Leonardo Da Vinci said on his deathbed, “I should have painted more.”
Now I find there is no objective evidence for that. And it looks like yet another of my cherished myths must fall. I understood the story to mean that others, much greater than me, took the same side rail into technology and business. Thus providing me a bit of cover for my own folly. Instead, this story was probably fabricated by the author of a well-known book on artists, Giorgio Vasari, written 50 years after Leonardo died. It says more about what Vasari thought Leonardo should have been doing “in the eyes of God.” Oh well.
Whether or not Leonardo had any regrets for not having done more art, I do. I wished I had done more art. I would have also continued to explore and incorporate technology into my art. There are many great examples of artists that did that, Herbert W. Franke, for example. More regrets about not doing that too.

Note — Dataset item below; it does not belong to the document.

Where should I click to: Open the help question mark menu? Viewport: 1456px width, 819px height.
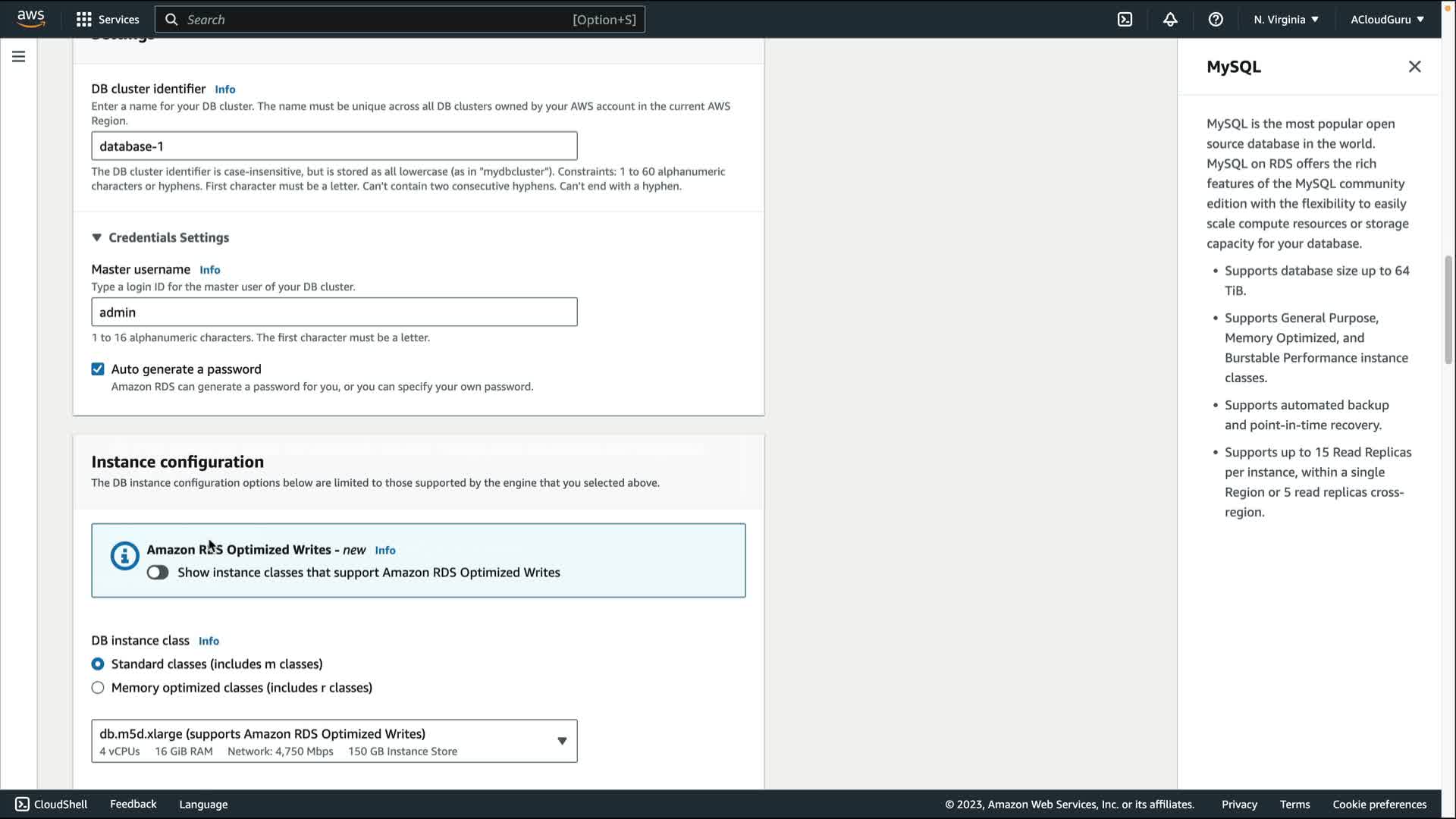pos(1216,20)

The two pursuits are actually complementary. There is, of course, a technology of art. In painting, there is the chemistry of pigments and mediums. But I also investigated and used the neuroscience of vision and color theory to enhance my paintings. Pursuing the art of technology is a bit more tricky. I did that too. Look at this painting I did of my Yashica-D camera.
But I loved coding. I experienced watching my computer systems work with the same awe I did from doing art. So, what was I going to do? I continued doing technology almost exclusively – for a while.

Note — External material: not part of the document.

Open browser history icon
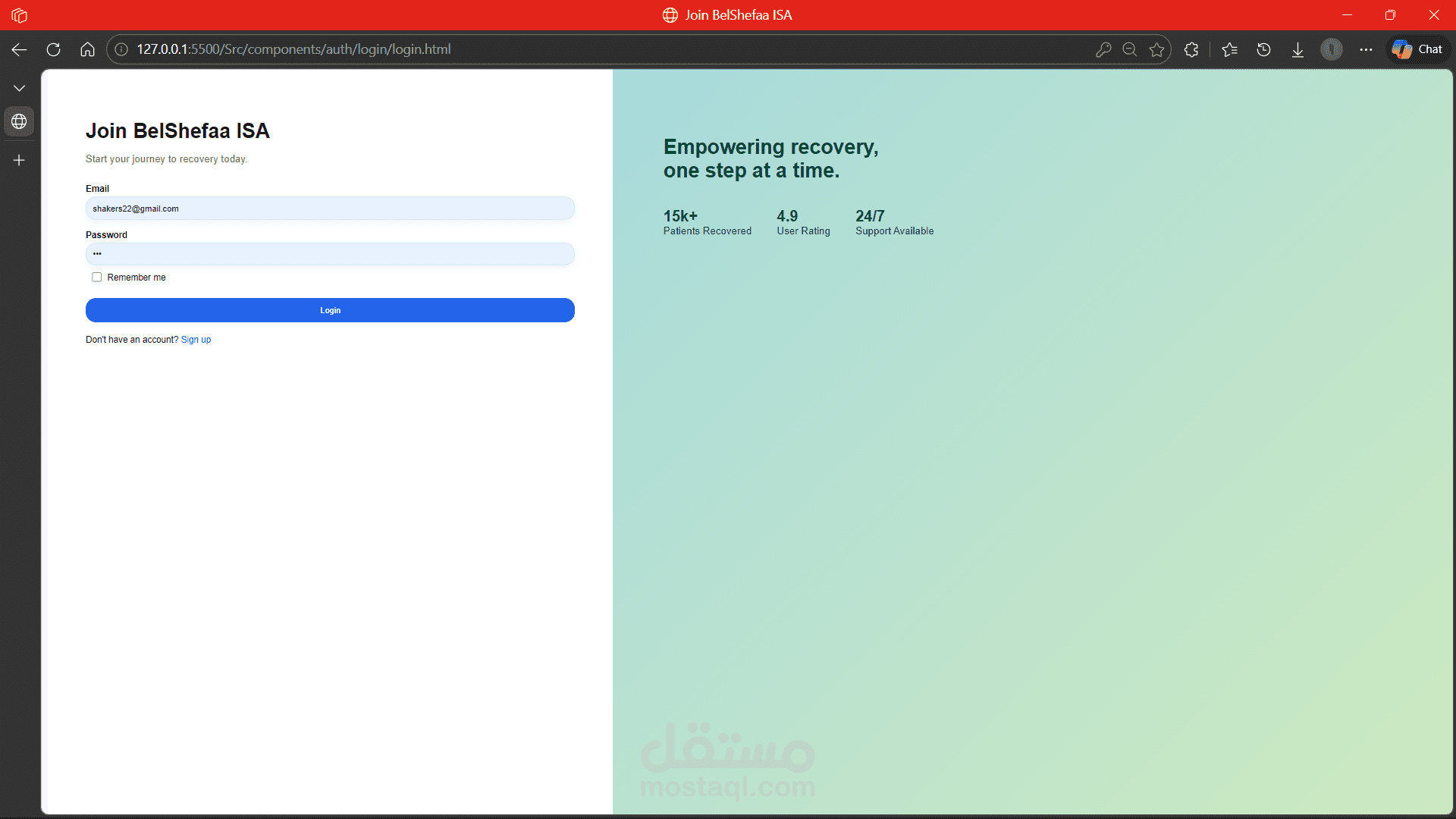The height and width of the screenshot is (819, 1456). [x=1263, y=49]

But my family and friends would not let the matter drop. Nor could I stop looking at the paintings and drawings I had done that were hanging on my walls. And the experiences of awe I got when looking at art never ceased, either. This goes way back to my childhood. I see this clearly now in hindsight. I was awestruck by artwork from a very early age, especially artwork that my older brother, Sterling, created. Since I could see that he had created it, I knew early on that artwork comes from people like me.
This experience of awe from art must be elemental in humans. Evidence has been found for what may be artwork from 40,000 years ago. And its production has continued unabated ever since. To understand this, it is essential to focus on the awe, both the awe of the finished art and the awe at the creation of art. Whatever subject, medium, event, installation, or performance art is “about,” it is also about that awe. That anyone can change a stone to Venus or put a bull on a wall is awesome.
Technology seems to share the effect of causing awe, but it often ends up being transitory. And here is the source of the regret, which Leonardo may or may not have had, but that I have had. New technologies become obsolete. Sometimes, they are born that way. Progress is real, and new technology replaces the old. Art does not progress. The cave paintings are as awesome as always. Cave artists have no regrets.